AU FIL DES HOMELIES

 APPELÉS A L'INCORRUPTIBILITÉ

1 Co 15, 50-57 ; Jn 6, 48-59

(11 avril 2008)

Homélie du Frère Jean-Philippe REVEL

Acrocorinthe

F

 

rères et sœurs, Deux textes magnifiques et qui sont pleins d'enseignements pour nous. Ce passage de l'évangile, où Jésus, après la multiplication des pains qui dit à la foule des juifs qu'il n'y a pas que le pain de la terre mais qu'il y a le pain intérieur, spirituel et qu'il est ce pain et que ce pain c'est sa chair qu'il nous donnera à manger et son sang vraiment une boisson, ce que nous vivons chaque jour, dans le sacrement de l'eucharistie.

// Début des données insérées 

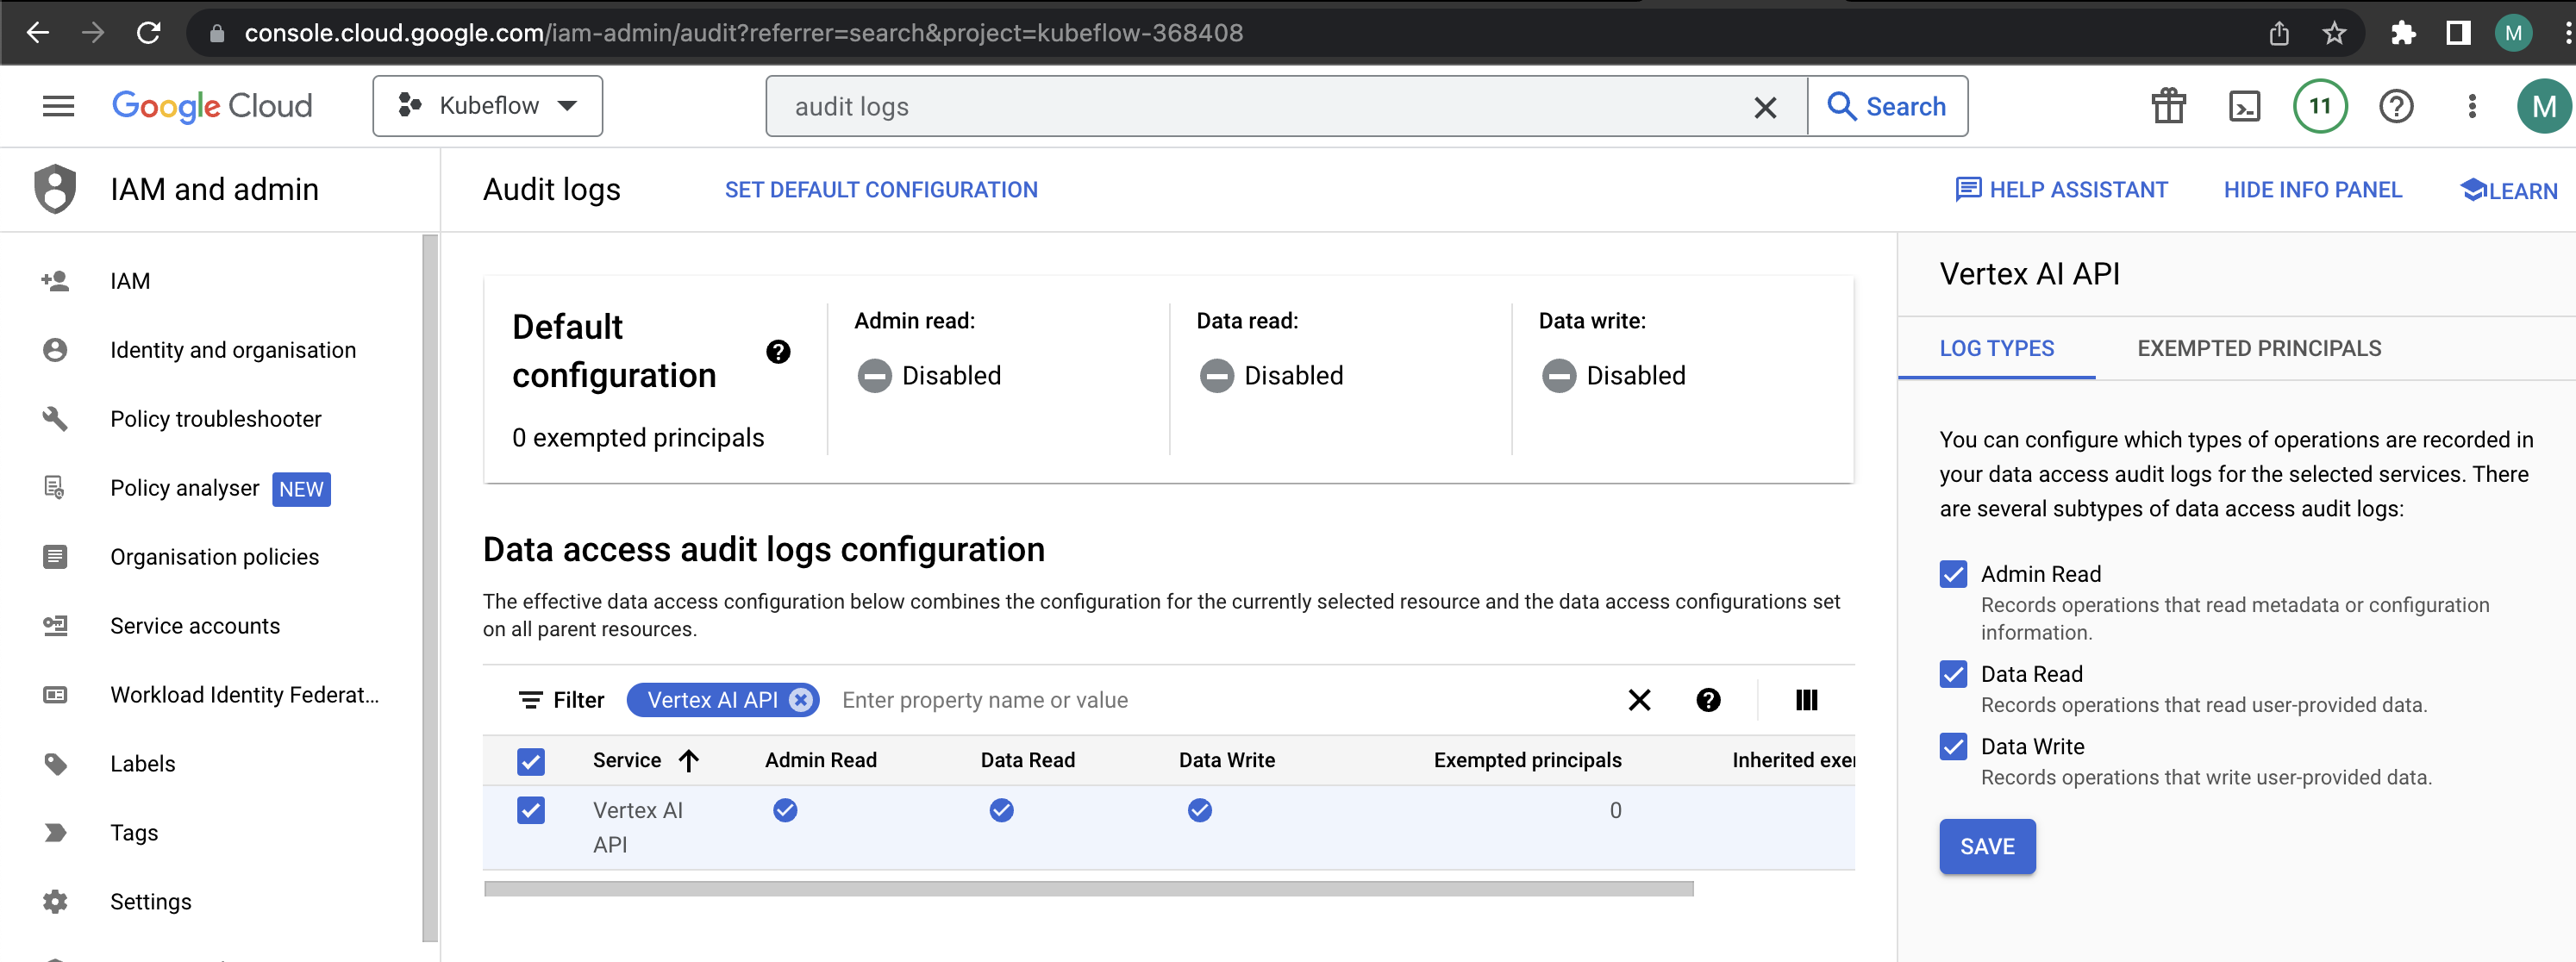Open Service accounts in sidebar
2576x962 pixels.
(195, 626)
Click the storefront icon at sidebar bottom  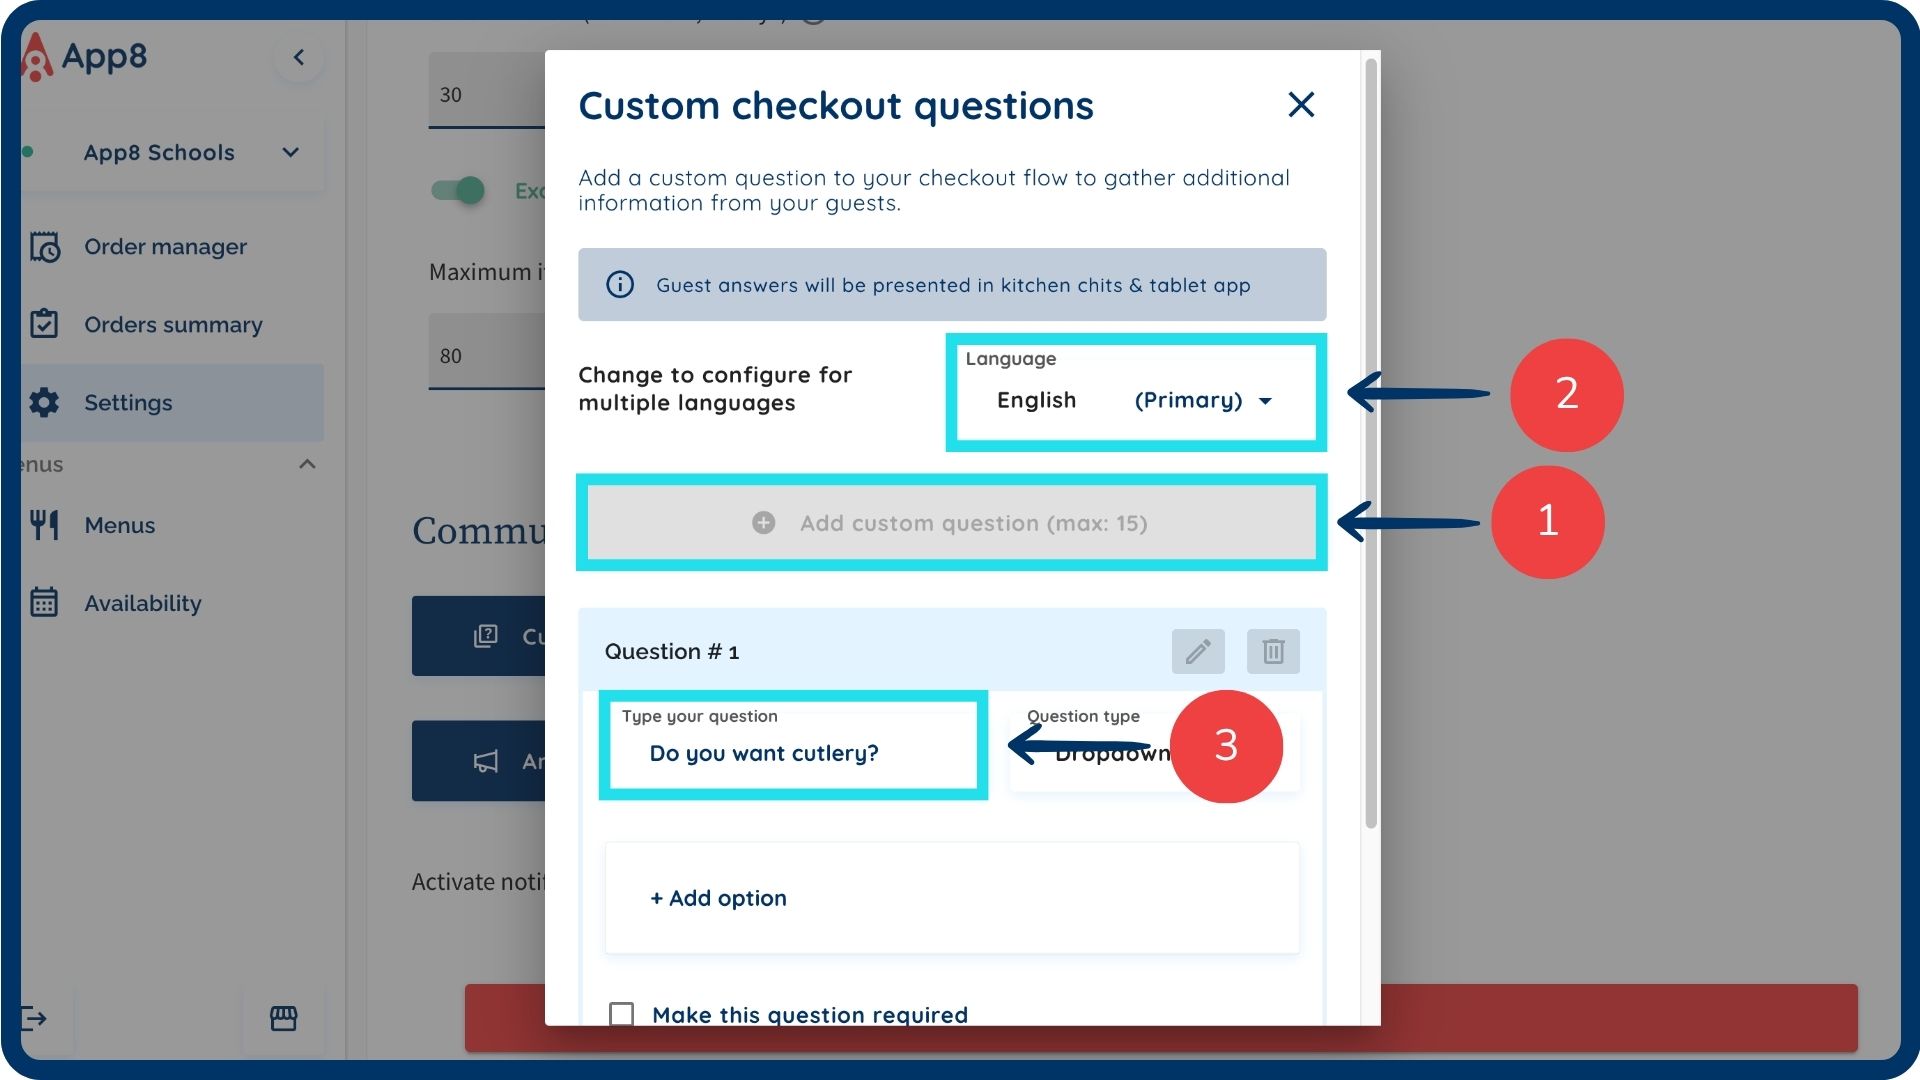[283, 1018]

        Le texte de saint Paul lui aussi est magnifique : "La mort a été engloutie dans la victoire. Où est-elle ô mort, ta victoire ?" La résurrection  du Christ, principe, prémices, exemplaire de notre propre résurrection, est la victoire de la vie sur la mort, dans le Christ d'abord, dans le monde et en chacun d'entre nous.

        Je voudrais m'arrêter aux premières phrases du passage de saint Paul que nous avons lu et qui pourraient résonner de manière ambiguë dans notre esprit. Saint Paul dit : "Je l'affirme, la chair et le sang ne peuvent hériter du Royaume de Dieu". Au premier abord, cette phrase semble nier que tout ce qui en nous est charnel, notre corps, notre sang, puisse hériter du Royaume et être sauvé. Ce serait la négation même de la résurrection de la chair, nous ne serions sauvés que dans la partie incorruptible, éternelle, vivante, notre âme, et le corps retournerait à la corruption.

       Saint Paul veut dire quelque chose d'assez différent. Il veut dire que pour que la chair, le corps, notre sang puissent hériter du Royaume de Dieu, il faut que ce corps, cette chair, ce sang, qui par nature sont périssables, voués à la corruption et même à la mort, il faut que cette partie physique, corporelle de nous-même soit transformée. C'est ce qu'il dit : "Je vais vous dire un mystère, nous ne mourrons pas tous, mais tous nous serons transformés". C'est un écho de la foi dans le retour prochain du Christ qui trouverait certains déjà morts, et d'autres encore vivants. "Nous ne mourrons pas tous, mais nous serons transformés". Que nous soyons déjà morts ou encore vivants il faut qu'en nous le corps, toute cette partie sensible de notre être accède à l'immortalité, à l'incorruptibilité et pour cela, soit intérieurement transformé par la lumière, par la grâce de Dieu, par l'influence du corps ressuscité du Christ. C'est cette transformation produite d'abord en Jésus quand sa chair mise au tombeau, est sortie vivante pour toujours, non plus vivante pour un temps avant de mourir, mais vivante à jamais, la chair du Christ, c'est cela que nous avons fêté le jour de Pâques.

        Et si le Christ est ressuscité avec une chair désormais immortelle, nous aussi nous sommes appelés à ce que tout entiers, non pas seulement dans notre âme, mais aussi dans notre corps, nous soyons, nous devenions par la grâce du Christ  immortels.

       Voilà ce que dit saint Paul. Il y a donc une transformation de notre être physique, charnel et corporel, une transformation que nous pourrions appeler divinisation, car cette chair corruptible va recevoir de Dieu le privilège de la vie divine, d'être une vie inextinguible, une vie sans fin, une vie qui n'a pas de limites, notre pauvre corps sera admis à cet honneur d'entrer dans la lumière de Dieu, dans la gloire de Dieu et d'être par conséquent transformé de l'intérieur pour qu'il puisse lui aussi éternellement jouir de la résurrection.

        Frères et sœurs rendons grâces au Seigneur pour ce mystère de résurrection qui nous est difficile d'accès, qui n'est pas très compréhensible, mais qui est le centre de notre foi sans quoi, comme disait saint Paul, quelques lignes plus tôt, nous serions les plus malheureux de tous les hommes.